Westwood is a computer virus, a variant of the Jerusalem family, discovered August 1990, in Westwood, Los Angeles, California.
The virus was isolated by a UCLA engineering student who discovered it in a copy
of the "speed.com" program distributed with a new motherboard. Viral infection was first indicated when an early version of Microsoft Word reported internal checksum failure and failed to run.

Infection
Westwood was an early variant of the Jerusalem virus, which was the first DOS file infector to become common. Upon execution of an infected file, Westwood becomes memory resident.  Any file of COM, EXE, or OVL types is infected upon execution, except COMMAND.COM.

Symptoms
A number of symptoms are associated with Westwood:

COM files executed will increase by 1,829 bytes in size; EXE and OVL files will increase by between 1,819 and 1,829 bytes.
Interrupts 8 and 21 will be hooked; on Friday the 13th, interrupt 22 will also be hooked.
Thirty minutes after the virus goes memory resident, the system will slow down, and a small black box will appear in the bottom left-hand corner of the machine, as common among most Jerusalem variants.

These symptoms are not indicative of a Westwood infection, although the final symptom is certainly not regular program behaviour, and any automatic file size increase of executables is suspicious.  The infection mechanism in Westwood is better-written than the original Jerusalem's.  The original would re-infect files until they grew to ridiculous sizes.  Westwood infects only once.

## Directions
a) Please quote the Westwood virus article from "Westwood is a" up to and including "failed to run.".
b) Continue the Westwood virus article from its last sentence.

## Provided data
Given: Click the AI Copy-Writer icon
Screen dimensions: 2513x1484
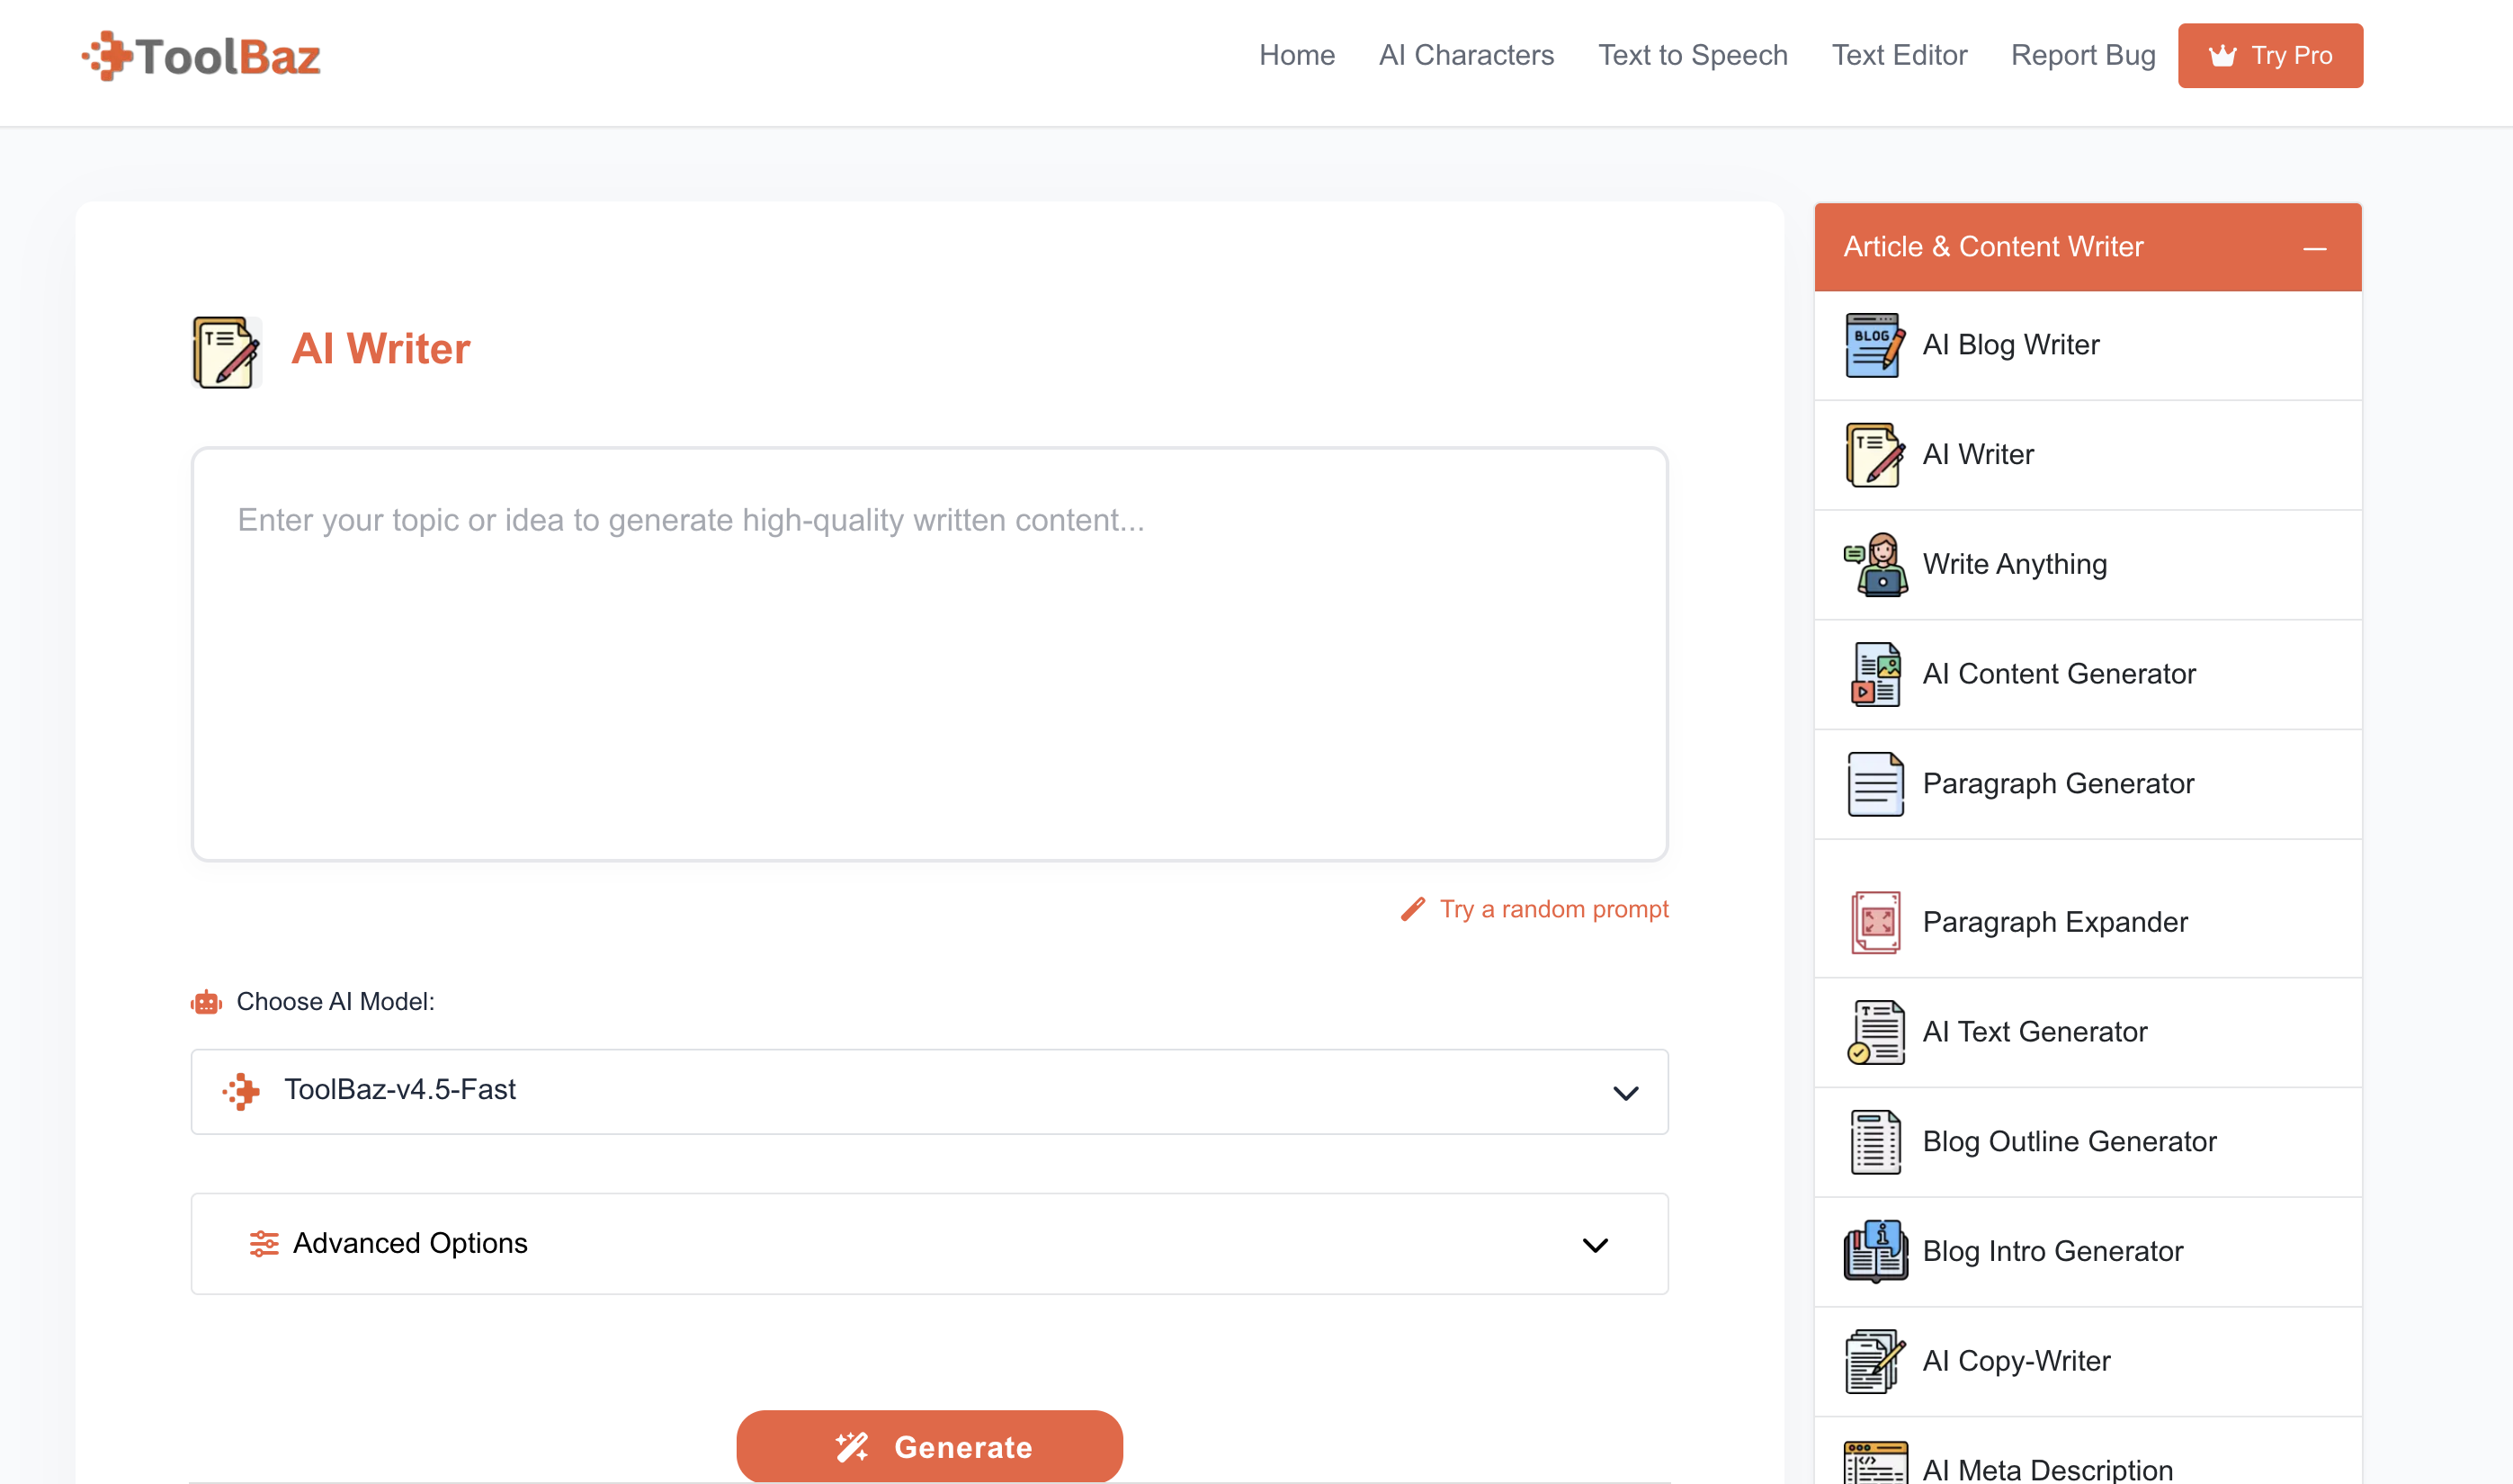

## Responses by task
a)
Westwood is a computer virus, a variant of the Jerusalem family, discovered August 1990, in Westwood, Los Angeles, California.
The virus was isolated by a UCLA engineering student who discovered it in a copy
of the "speed.com" program distributed with a new motherboard. Viral infection was first indicated when an early version of Microsoft Word reported internal checksum failure and failed to run.

b)
As with most Jerusalem variants, Westwood contains a destructive payload.  On every Friday the 13th, interrupt 22 will be hooked.  All programs executed on this date while the virus is memory resident will be deleted.

Westwood is functionally similar to Jerusalem, but the coding is quite different in many areas.  Because of this, virus removal signatures used to detect the original Jerusalem had to be modified to detect Westwood.  Organisations such as Virus Bulletin  used to use Westwood to test virus scanners for ability to distinguish Jerusalem variants.

Prevalence
The WildList , an organization tracking computer viruses, never reported Westwood as being in the field.  However, its isolation was made after the virus had made infections in the community of Westwood.  It is unknown how much Westwood spread outside California (with a few reports in neighbouring states), especially as Westwood is easily mis-diagnosed as Jerusalem.

Since the advent of Windows, even successful Jerusalem variants have become increasingly uncommon.  As such, Westwood is considered obsolete.